→ **与えられた依頼**: 次の行から、「computer」という文字列を含むものをすべて抜き出してください。

---+---

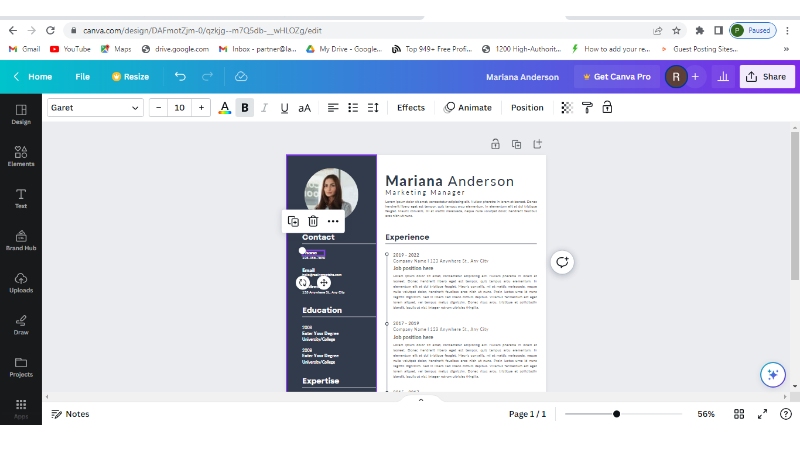Image resolution: width=800 pixels, height=449 pixels.
Task: Open the File menu
Action: tap(82, 77)
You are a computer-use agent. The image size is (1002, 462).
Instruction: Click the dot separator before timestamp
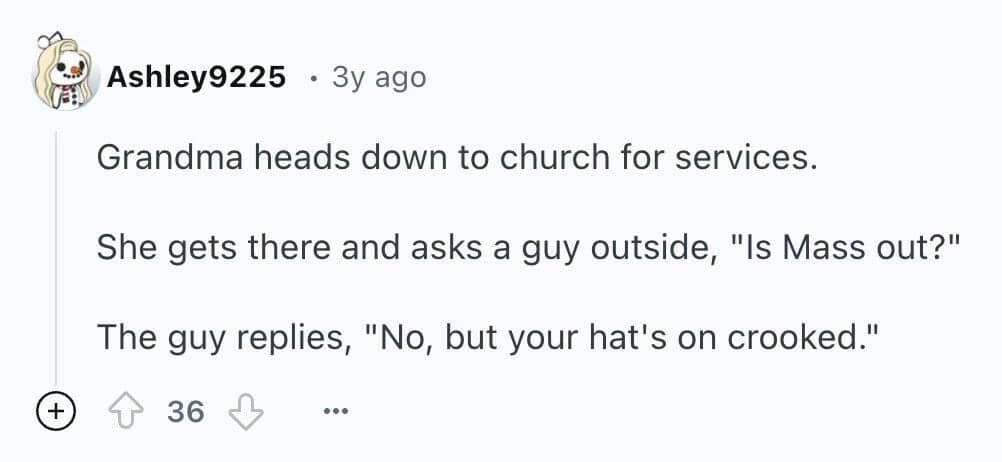(x=313, y=77)
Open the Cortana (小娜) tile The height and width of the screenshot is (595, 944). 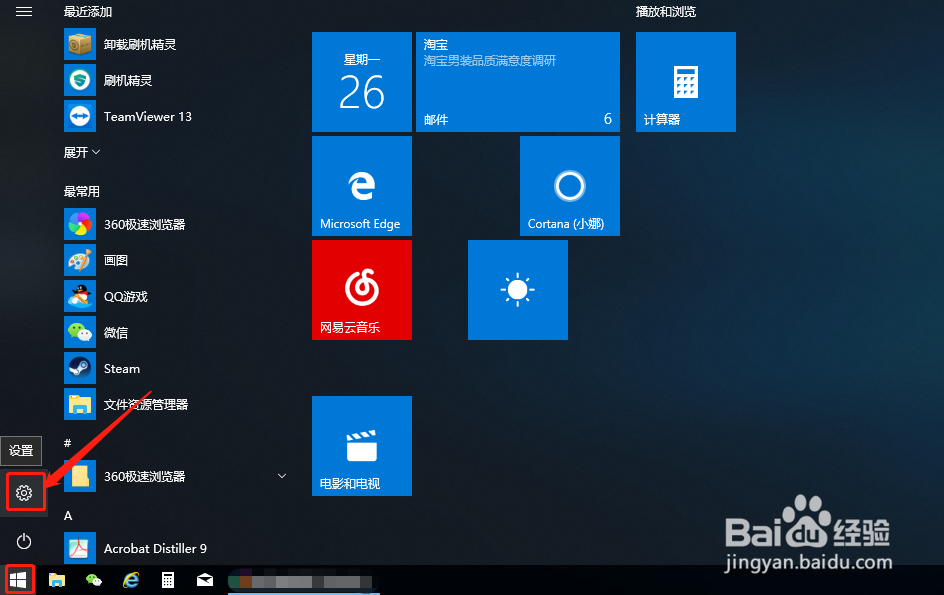pos(569,185)
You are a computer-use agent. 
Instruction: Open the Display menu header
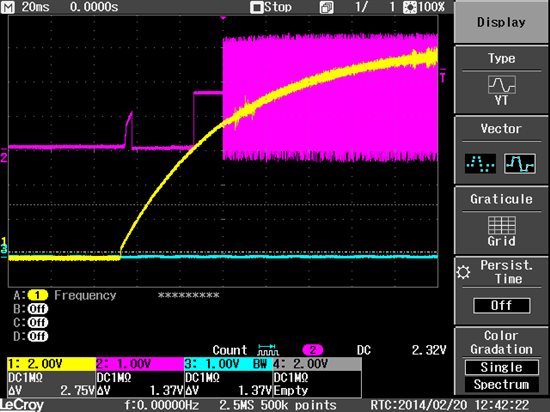click(x=502, y=22)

---+---

→ **課題の回答**:
You are a computer-use agent. The image size is (1002, 462).
You are a computer-use agent. 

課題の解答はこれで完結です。